Et pour finir, l’imaginaire en France se heurte de toute façon à un ressenti généralisé du public qui semble décorrélé de la qualité des films ou du retour critique : on part du principe que quand c’est français, ce sera globalement cheap et mal joué. Ce qui est dommage parce que si les projets français ne se montent pas, l’Hexagone compte nombre de techniciens compétents qui s’exportent sur de grosses productions étrangères.

Sauf que ce 4 octobre sort peut-être le film qui pourra mettre tout le monde d’accord et lever cette malédiction qui pèse sur notre genre Made in France.

Long May He Règne ! Tout le monde en salles

Sans trop en dévoiler sur son intrigue, Le Règne Animal est un miracle. Une synthèse parfaite entre des influences fantastiques diverses, réintégrées dans un récit purement original, avec un ton qui lui est propre. Car si on retrouve du Steven Spielberg pour ce fantastique à hauteur d’enfant, du Stephen King dans la description d’une famille crédible, du M. Night Shyamalan pour le mystère et l’approche réaliste du fantastique, du David Cronenberg période mutations et body horror, du Hayao Miyazaki dans ce mélange d’émerveillement et de peur, voire même du Bong Joon-ho dans les ruptures de tons, ce qui frappe devant le film, c’est qu’il n’est jamais dans la citation ou dans la révérence. Il trace un chemin qui lui est propre, empruntant un peu partout en fonction de ce qu’il veut raconter.

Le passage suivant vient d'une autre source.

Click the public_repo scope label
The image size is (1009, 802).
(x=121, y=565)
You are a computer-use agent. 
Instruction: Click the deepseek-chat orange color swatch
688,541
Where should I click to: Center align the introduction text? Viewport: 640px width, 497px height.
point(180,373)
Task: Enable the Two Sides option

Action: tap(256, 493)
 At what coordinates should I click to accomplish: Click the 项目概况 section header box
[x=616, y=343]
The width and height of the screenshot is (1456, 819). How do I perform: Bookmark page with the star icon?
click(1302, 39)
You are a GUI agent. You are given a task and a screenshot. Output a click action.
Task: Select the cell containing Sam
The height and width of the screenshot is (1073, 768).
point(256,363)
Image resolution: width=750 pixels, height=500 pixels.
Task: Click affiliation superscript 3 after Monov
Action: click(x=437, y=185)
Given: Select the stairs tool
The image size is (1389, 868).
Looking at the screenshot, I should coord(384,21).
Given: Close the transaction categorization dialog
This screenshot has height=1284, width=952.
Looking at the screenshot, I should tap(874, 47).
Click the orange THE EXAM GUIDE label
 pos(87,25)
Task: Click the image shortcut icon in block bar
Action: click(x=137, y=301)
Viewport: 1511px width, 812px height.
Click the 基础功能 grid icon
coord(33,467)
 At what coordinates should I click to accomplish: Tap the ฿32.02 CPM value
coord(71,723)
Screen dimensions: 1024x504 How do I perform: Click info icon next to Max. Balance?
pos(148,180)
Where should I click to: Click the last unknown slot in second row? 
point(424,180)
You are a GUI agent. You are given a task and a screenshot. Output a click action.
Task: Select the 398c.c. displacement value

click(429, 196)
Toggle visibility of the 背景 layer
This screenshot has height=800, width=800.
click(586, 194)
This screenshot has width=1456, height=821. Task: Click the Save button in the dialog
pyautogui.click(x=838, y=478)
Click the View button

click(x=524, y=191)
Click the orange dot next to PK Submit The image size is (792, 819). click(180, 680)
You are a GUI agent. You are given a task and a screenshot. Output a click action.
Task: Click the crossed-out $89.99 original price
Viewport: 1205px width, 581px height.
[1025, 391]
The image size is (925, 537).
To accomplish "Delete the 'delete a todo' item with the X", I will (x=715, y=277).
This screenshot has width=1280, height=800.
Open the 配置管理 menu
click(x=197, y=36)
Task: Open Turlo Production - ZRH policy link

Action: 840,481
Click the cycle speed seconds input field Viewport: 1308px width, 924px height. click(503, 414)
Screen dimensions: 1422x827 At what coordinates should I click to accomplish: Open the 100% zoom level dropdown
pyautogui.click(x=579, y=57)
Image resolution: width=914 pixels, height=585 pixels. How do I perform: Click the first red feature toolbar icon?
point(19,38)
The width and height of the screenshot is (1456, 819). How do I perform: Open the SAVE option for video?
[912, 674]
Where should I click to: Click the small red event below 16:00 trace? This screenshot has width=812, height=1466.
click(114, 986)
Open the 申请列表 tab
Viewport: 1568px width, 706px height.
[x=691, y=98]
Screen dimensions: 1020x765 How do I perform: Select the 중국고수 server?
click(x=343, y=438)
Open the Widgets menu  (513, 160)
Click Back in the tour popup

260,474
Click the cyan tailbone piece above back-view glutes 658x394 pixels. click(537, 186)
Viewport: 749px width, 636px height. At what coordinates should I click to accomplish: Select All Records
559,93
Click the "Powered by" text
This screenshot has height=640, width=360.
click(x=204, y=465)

Car contrairement aux autres projets portés par le CNC, le film voit bien le genre comme une première fin en soi, ce qui n’exclut pas le fait qu’il traite une variété d’autres problématiques sociales et politiques par ricochet. Comme le disait le critique Raki Djoumi « On aime Gremlins (Joe Dante, 1984) parce que c’est une critique des Etats-Unis et de la société de consommation, mais on aime surtout Gremlins parce qu’il y a des Gremlins ».
On sent ici l’envie de créer des monstres, et de les exploiter totalement dans un geste qui englobe le fantastique et l’histoire de ce père et ce fils en un seul mouvement ample et organique. Le monde du Règne Animal suit une logique qui lui est propre, une identité remarquable qui n’est pas calquée sur ce que font les Américains, par exemple. Thomas Cailley mobilise toute une batterie de savoir-faire techniques (effets numériques, maquillages, animatroniques), mais travaille aussi sur la musculature de ses acteurs, Paul Kircher et Tom Mercier en tête, dont le jeu animal et en constante mutation force le respect…
La grammaire cinématographique de base (montage, découpage, filmage) n’est pas en reste. Jamais les « Bestioles » ne sont cachées par manque de moyens, mais le film opère un jeu passionnant dans sa première partie pour les soustraire à notre regard via sa mise en scène, et mieux les dévoiler plus tard. Et le film enchaine les moments de bravoure fascinants : le supermarché, les échasses, le premier vol…

Le Règne Animal est le spectacle grand public et généreux que l’on attendait. C’est un film de monstre et de mutations porté par un amour de ces bestioles, et une envie de créer des images de cinéma, de transformer la forêt gasconne en un territoire luxuriant et vierge, un de ces terrains sur lesquels s’écrivent les contes et les légendes. C’est un drame familial touchant incarné et écrit à la perfection, une chronique adolescente sur le changement des corps et du monde autour de soi. C’est une réflexion sur la façon dont on perçoit l’Autre, et dont on accepte la différence, ou encore sur comment le regard peut conditionner la perception d’une partie de la population, jusqu’à la guerre… C’est un film qui plaira à ceux qui n’aiment pas le genre, et qui fera découvrir un nouveau type de cinéma français à ceux qui ne regardent que ça… Bref, c’est un film à la portée fédératrice et qui a les moyens de ses ambitions comme on en voit peu sur nos écrans.

Et pour conclure, allez voir du cinéma français, allez le voir en salle, parce que c’est l’une des productions les plus dynamiques, diversifiées et passionnantes en ce moment. Petit échantillon de cette seule année 2023 : Anatomie d’une chute, Chien de la casse, Yannick, Le Procès Goldman, Youssef Salem a du succès, Goutte d’or, La Montagne, Nos Cérémonies, Farang, Le Livre des Solutions, Les Rascals

Et plein d’autres que je n’ai pas encore vus.